* _Texte à lire_:
================================

« cri », définition dans le dictionnaire Littré

cri

Définition dans d'autres dictionnaires :

Fac-simile de l'édition originale du Littré (BNF)

cri

(kri) s. m.
  • 1Voix poussée avec effort, de manière à être entendue au loin ; et, par extension, d'abord les voix inarticulées que nous arrache la douleur ou une passion violente, et ensuite les voix confuses, les sons indistincts d'une multitude qui demande une chose ; enfin, par exagération, les paroles emphatiques ou trop enflées d'un orateur ou d'un poëte. Nous nous levons alors, et tous en même temps Poussons jusques au ciel mille cris éclatants, Corneille, Cid, IV, 3. Un grand peuple, seigneur, dont cette cour est pleine, Par des cris redoublés demande à voir la reine, Corneille, Pomp. V, 6. Elle jeta des cris, elle versa des pleurs, Corneille, Médée, I, 1. Tout le peuple à grands cris demande Nicomède, Corneille, Nic. V, 4. Comment, bourreau, tu fais des cris ? Molière, Amph. I, 2. Elle se mit à faire des cris effroyables, Hamilton, Gramm. 10. Il lui baisa la main, fit des cris, Sévigné, 400. Qui frappe l'air, bon Dieu, de ces lugubres cris ? Est-ce donc pour veiller qu'on se couche à Paris ? Boileau, Sat. VI. Que produira l'auteur après de si grands cris ? La montagne en travaille enfante une souris, Boileau, Art poét. III. Nos Grecs n'ont répondu qu'avec un cri de rage, Racine, Andr. V, 3. La moitié s'épouvante et sort avec des cris, Racine, Brit. V, 5. Pendant que tout gardait un silence paisible, Sa voix s'est fait entendre avec un cri terrible, Racine, Esth. II, 1. Nos Lévites pleuraient de joie et de tendresse, Et mêlaient leurs sanglots à leurs cris d'allégresse, Racine, Athal. V, 1. Il poussait des cris horribles, Fénelon, Tél. X. On poussa d'abord de grands cris de joie, Fénelon, ib. XVI. Quant aux cris naturels, l'homme les formera aussitôt qu'il éprouvera les sentiments auxquels ils sont affectés, Condillac, Conn. humaines, sect. II, ch. 4. Les cris naturels introduisent nécessairement l'usage des inflexions violentes, puisque différents sentiments ont pour signe le même son varié sur différents tons ; ah, par exemple, selon la manière dont il est prononcé, exprime l'admiration, la douleur, le plaisir…, Condillac, ib. part. 2e, sect. 1re, ch. 2. Ces chants vont se changer en des cris de tristesse, Voltaire, Tancr. V, 5.

================================

* _Matériaux sources_:
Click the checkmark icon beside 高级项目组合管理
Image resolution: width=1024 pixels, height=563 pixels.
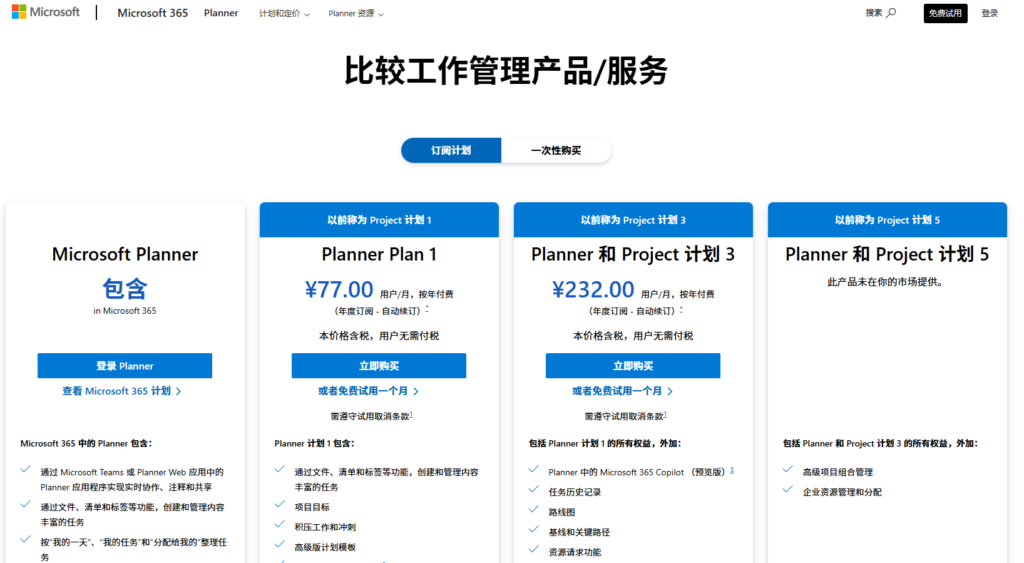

================================

* _Votre tâche_: Relevez toutes les œuvres de Racine citées dans l'article du dictionnaire consacré au mot « cri », sous la forme abrégée qu'il emploie. Ces matériaux ne sont pas nécessaires pour la suite.

* _Réponse attendue_: Andr., Brit., Esth., Athal.